Rewrite the listing below so that every instance of "GUI agent" reads "GUI assistant" instead, and leave everything else unchanged.

* [Data extract]
=-=-=
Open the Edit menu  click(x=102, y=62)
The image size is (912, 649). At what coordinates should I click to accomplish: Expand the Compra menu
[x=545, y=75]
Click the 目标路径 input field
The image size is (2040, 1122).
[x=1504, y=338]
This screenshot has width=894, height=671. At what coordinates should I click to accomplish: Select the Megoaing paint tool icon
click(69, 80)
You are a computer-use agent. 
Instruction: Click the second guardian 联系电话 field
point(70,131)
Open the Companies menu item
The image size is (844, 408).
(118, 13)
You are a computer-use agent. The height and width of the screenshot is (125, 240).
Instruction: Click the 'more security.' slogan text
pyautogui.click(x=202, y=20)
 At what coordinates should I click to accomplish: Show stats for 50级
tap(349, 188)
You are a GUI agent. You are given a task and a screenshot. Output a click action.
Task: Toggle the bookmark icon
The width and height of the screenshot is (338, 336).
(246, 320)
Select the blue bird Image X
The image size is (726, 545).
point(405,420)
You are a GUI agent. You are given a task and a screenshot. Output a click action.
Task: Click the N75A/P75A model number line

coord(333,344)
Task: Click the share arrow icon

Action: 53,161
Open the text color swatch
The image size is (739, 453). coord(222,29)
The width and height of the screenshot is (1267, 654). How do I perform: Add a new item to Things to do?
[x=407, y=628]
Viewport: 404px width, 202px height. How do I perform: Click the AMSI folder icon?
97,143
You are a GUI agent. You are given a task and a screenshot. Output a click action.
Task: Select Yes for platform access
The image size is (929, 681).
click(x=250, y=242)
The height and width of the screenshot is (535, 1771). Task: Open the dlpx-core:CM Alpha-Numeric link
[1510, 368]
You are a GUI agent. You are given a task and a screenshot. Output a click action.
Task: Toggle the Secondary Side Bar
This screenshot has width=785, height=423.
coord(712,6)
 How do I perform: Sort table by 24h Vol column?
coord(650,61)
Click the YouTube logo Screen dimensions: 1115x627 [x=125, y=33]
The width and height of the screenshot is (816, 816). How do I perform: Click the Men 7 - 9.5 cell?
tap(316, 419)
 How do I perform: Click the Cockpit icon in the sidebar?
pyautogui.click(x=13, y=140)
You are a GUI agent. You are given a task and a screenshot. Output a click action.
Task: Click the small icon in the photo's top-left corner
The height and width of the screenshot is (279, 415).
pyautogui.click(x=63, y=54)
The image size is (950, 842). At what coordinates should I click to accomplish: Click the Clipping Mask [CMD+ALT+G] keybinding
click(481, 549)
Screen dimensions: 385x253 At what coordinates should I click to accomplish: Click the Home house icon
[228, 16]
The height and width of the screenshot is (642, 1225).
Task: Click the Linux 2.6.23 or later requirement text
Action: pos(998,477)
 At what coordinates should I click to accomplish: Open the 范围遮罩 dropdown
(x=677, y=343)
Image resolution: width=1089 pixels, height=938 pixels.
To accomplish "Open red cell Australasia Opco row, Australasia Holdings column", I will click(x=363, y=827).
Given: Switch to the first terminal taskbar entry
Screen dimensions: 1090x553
=-=-=
* [Output for this task]
Open the Edit menu  click(x=102, y=62)
The image size is (912, 649). At what coordinates should I click to accomplish: Expand the Compra menu
[x=545, y=75]
Click the 目标路径 input field
The image size is (2040, 1122).
[x=1504, y=338]
This screenshot has width=894, height=671. At what coordinates should I click to accomplish: Select the Megoaing paint tool icon
click(69, 80)
You are a computer-use agent. 
Instruction: Click the second guardian 联系电话 field
point(70,131)
Open the Companies menu item
The image size is (844, 408).
(118, 13)
You are a computer-use agent. The height and width of the screenshot is (125, 240).
Instruction: Click the 'more security.' slogan text
pyautogui.click(x=202, y=20)
 At what coordinates should I click to accomplish: Show stats for 50级
tap(349, 188)
You are a GUI assistant. You are given a task and a screenshot. Output a click action.
Task: Toggle the bookmark icon
The width and height of the screenshot is (338, 336).
(246, 320)
Select the blue bird Image X
The image size is (726, 545).
point(405,420)
You are a GUI assistant. You are given a task and a screenshot. Output a click action.
Task: Click the N75A/P75A model number line

coord(333,344)
Task: Click the share arrow icon

Action: 53,161
Open the text color swatch
The image size is (739, 453). coord(222,29)
The width and height of the screenshot is (1267, 654). How do I perform: Add a new item to Things to do?
[x=407, y=628]
Viewport: 404px width, 202px height. How do I perform: Click the AMSI folder icon?
97,143
You are a GUI assistant. You are given a task and a screenshot. Output a click action.
Task: Select Yes for platform access
The image size is (929, 681).
click(x=250, y=242)
The height and width of the screenshot is (535, 1771). Task: Open the dlpx-core:CM Alpha-Numeric link
[1510, 368]
You are a GUI assistant. You are given a task and a screenshot. Output a click action.
Task: Toggle the Secondary Side Bar
This screenshot has width=785, height=423.
coord(712,6)
 How do I perform: Sort table by 24h Vol column?
coord(650,61)
Click the YouTube logo Screen dimensions: 1115x627 [x=125, y=33]
The width and height of the screenshot is (816, 816). How do I perform: Click the Men 7 - 9.5 cell?
tap(316, 419)
 How do I perform: Click the Cockpit icon in the sidebar?
pyautogui.click(x=13, y=140)
You are a GUI assistant. You are given a task and a screenshot. Output a click action.
Task: Click the small icon in the photo's top-left corner
The height and width of the screenshot is (279, 415).
pyautogui.click(x=63, y=54)
The image size is (950, 842). At what coordinates should I click to accomplish: Click the Clipping Mask [CMD+ALT+G] keybinding
click(481, 549)
Screen dimensions: 385x253 At what coordinates should I click to accomplish: Click the Home house icon
[228, 16]
The height and width of the screenshot is (642, 1225).
Task: Click the Linux 2.6.23 or later requirement text
Action: pos(998,477)
 At what coordinates should I click to accomplish: Open the 范围遮罩 dropdown
(x=677, y=343)
Image resolution: width=1089 pixels, height=938 pixels.
To accomplish "Open red cell Australasia Opco row, Australasia Holdings column", I will click(x=363, y=827).
Given: Switch to the first terminal taskbar entry
Screen dimensions: 1090x553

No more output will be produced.